DIRECTIONS:
How many lines in the items below contain the word "icon"? Case counts. Reply with the number alone.

+++ MATERIAL SHOWN

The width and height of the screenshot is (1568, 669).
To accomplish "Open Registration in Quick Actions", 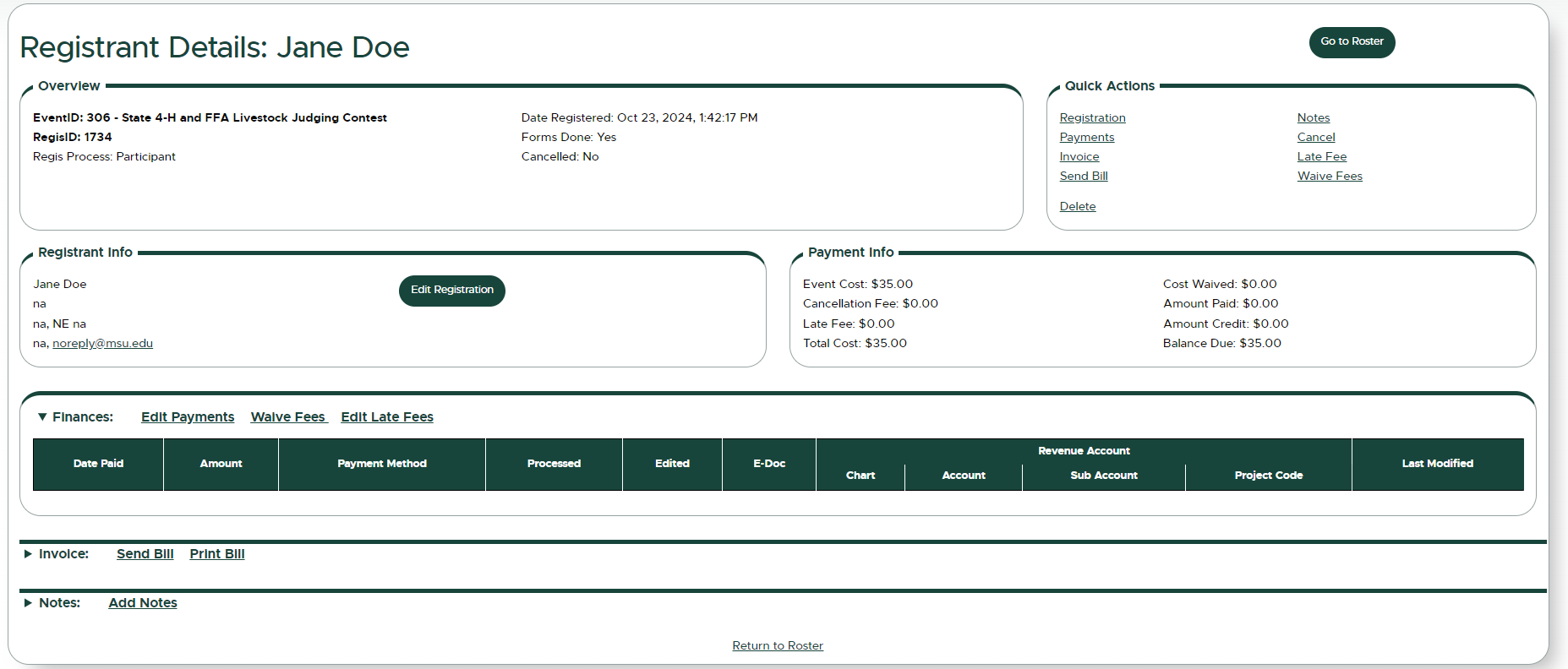I will (1092, 118).
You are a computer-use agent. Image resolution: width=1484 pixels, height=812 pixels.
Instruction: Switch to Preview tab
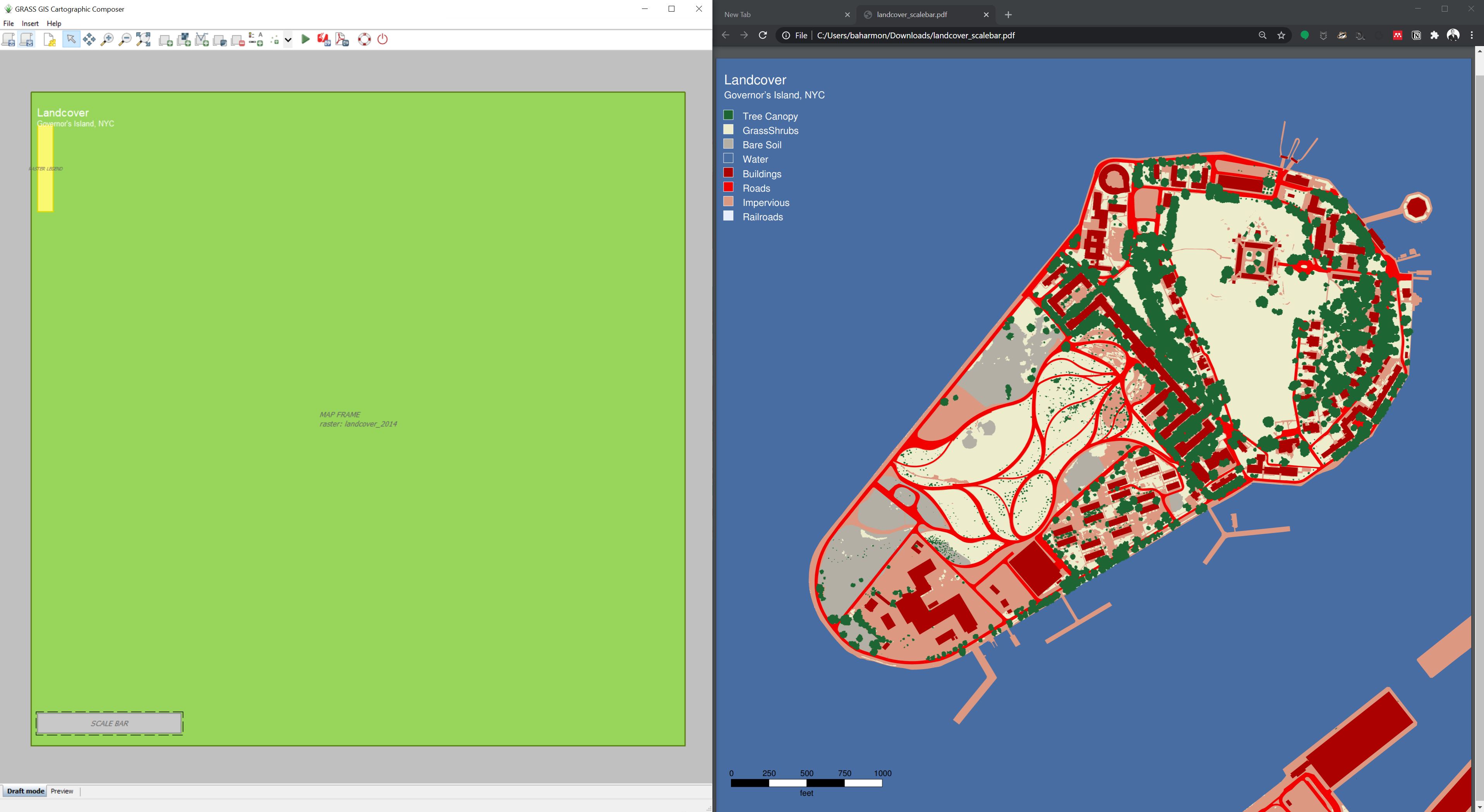point(62,791)
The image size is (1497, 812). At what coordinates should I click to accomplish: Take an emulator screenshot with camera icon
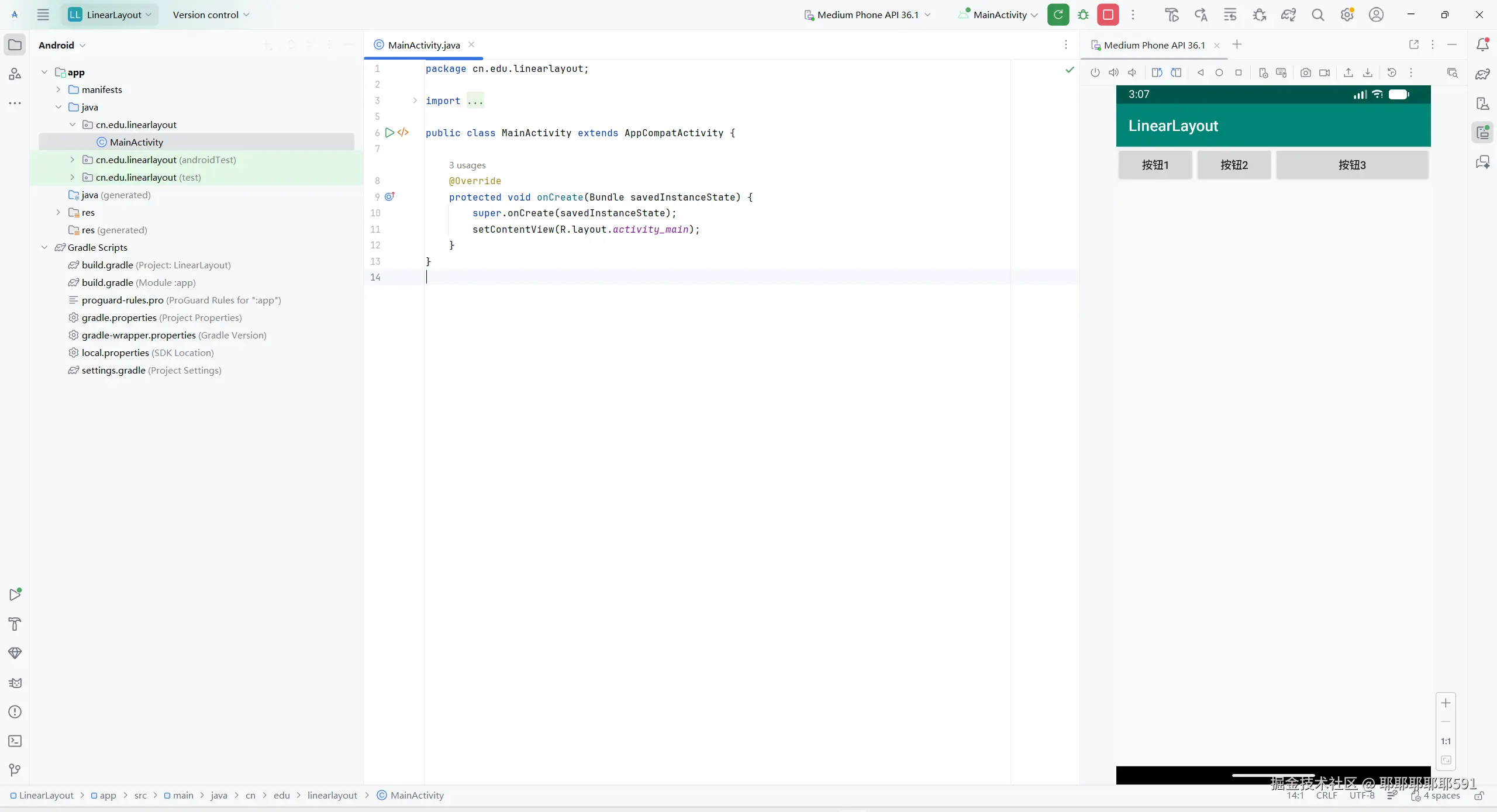[x=1305, y=73]
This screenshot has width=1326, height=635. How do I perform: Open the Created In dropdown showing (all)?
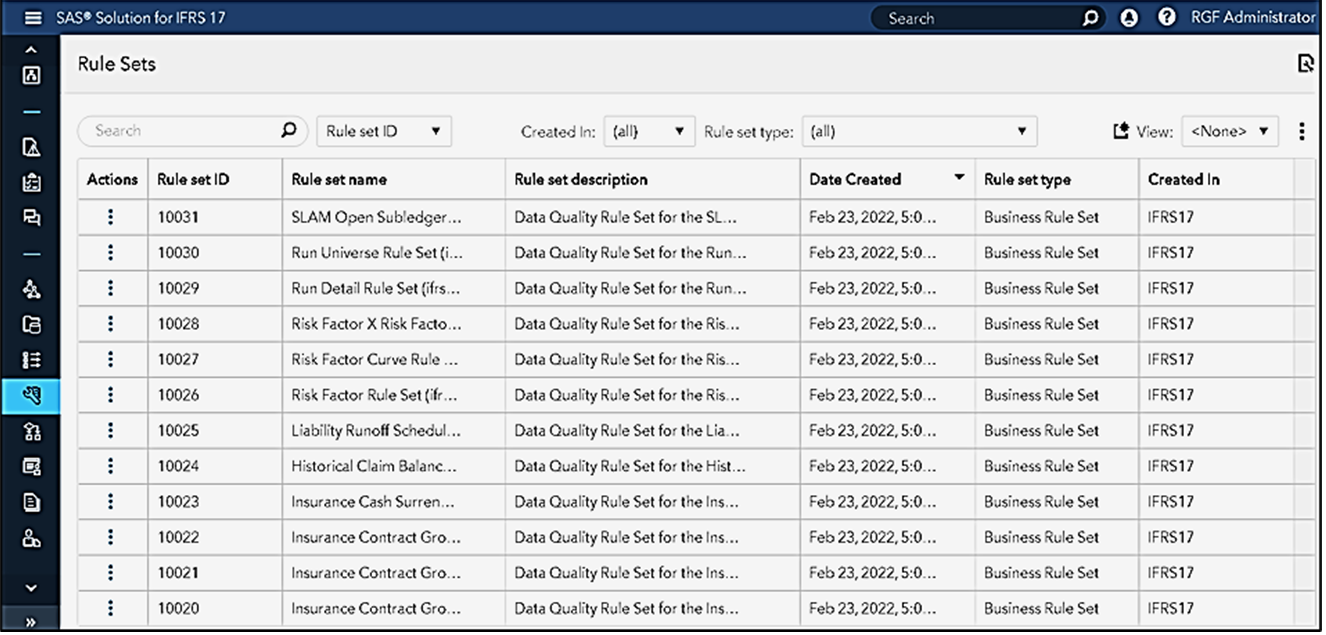click(x=650, y=130)
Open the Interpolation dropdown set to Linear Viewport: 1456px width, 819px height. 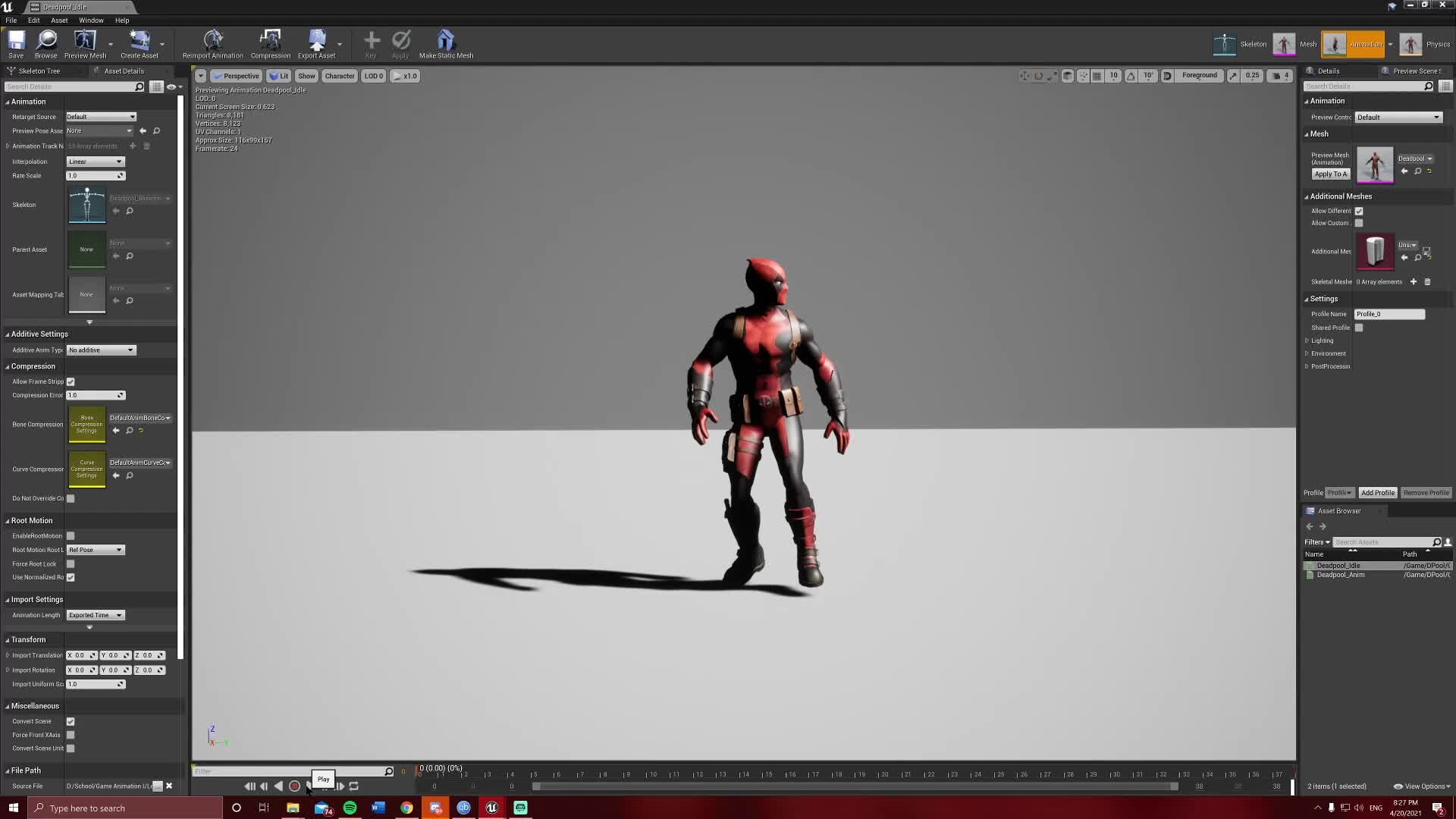coord(96,161)
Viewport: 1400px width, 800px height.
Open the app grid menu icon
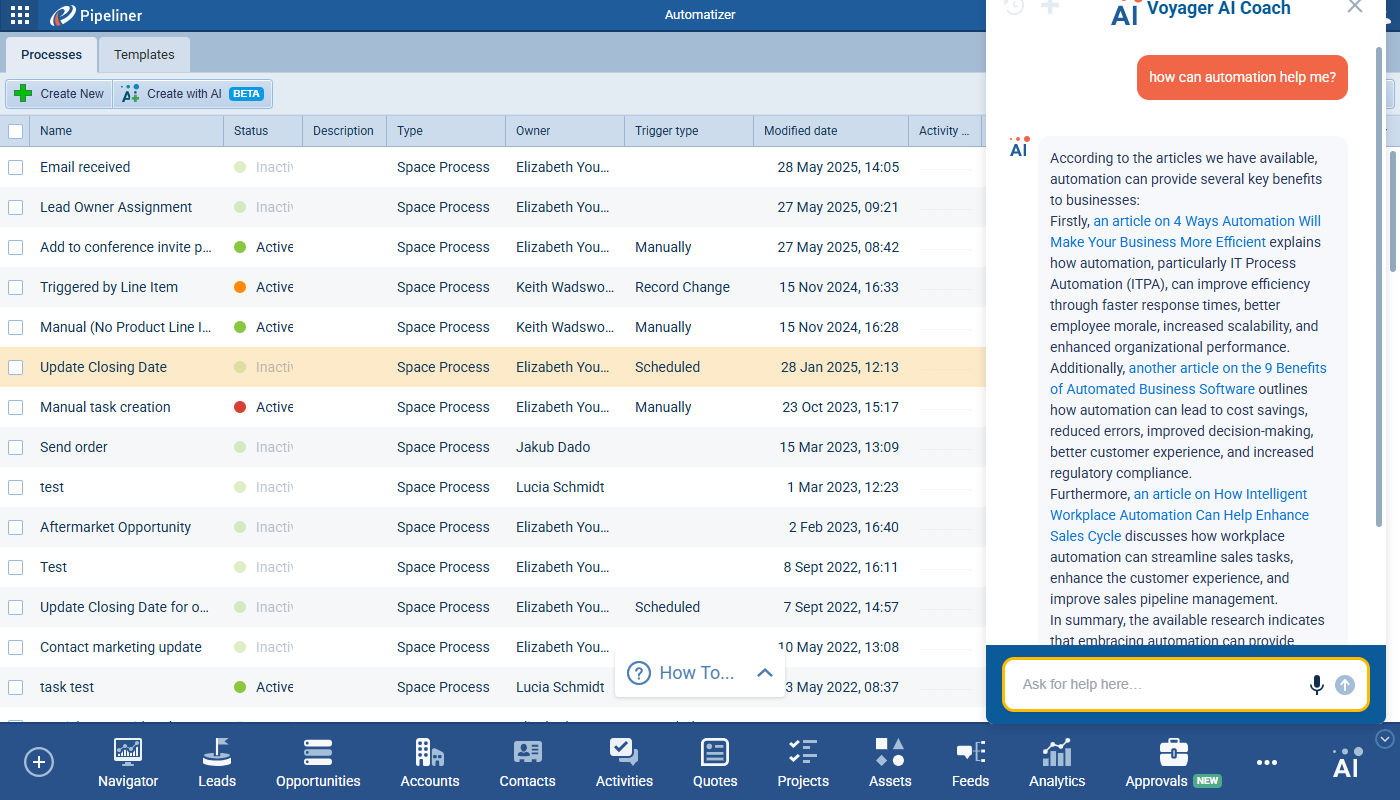(20, 15)
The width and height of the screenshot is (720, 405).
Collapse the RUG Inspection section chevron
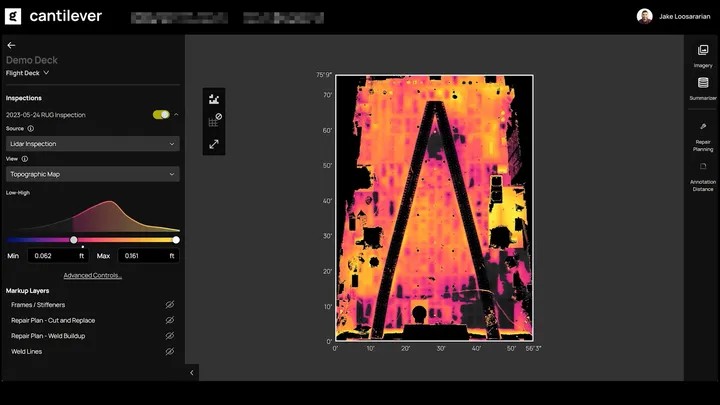177,115
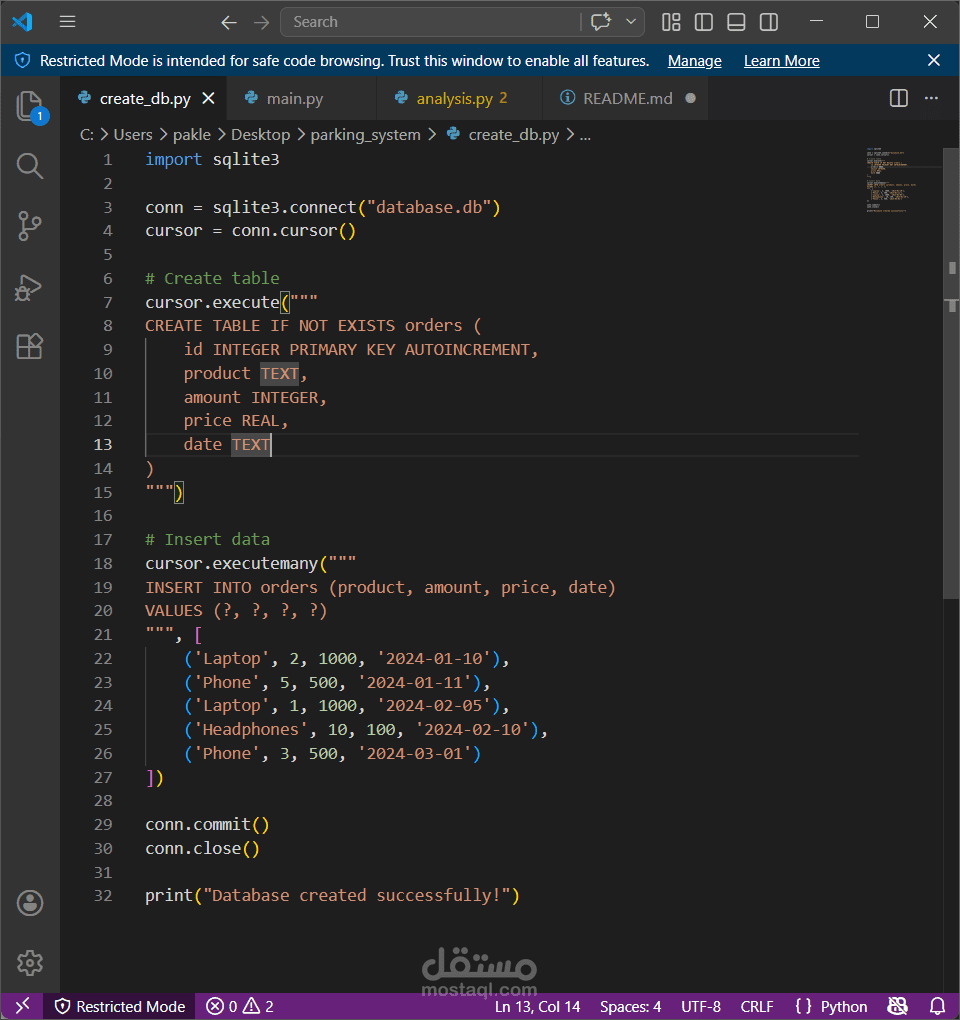
Task: Split the editor to the right
Action: pos(898,98)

++++++

OUTPUT OF THE EXERCISE:
2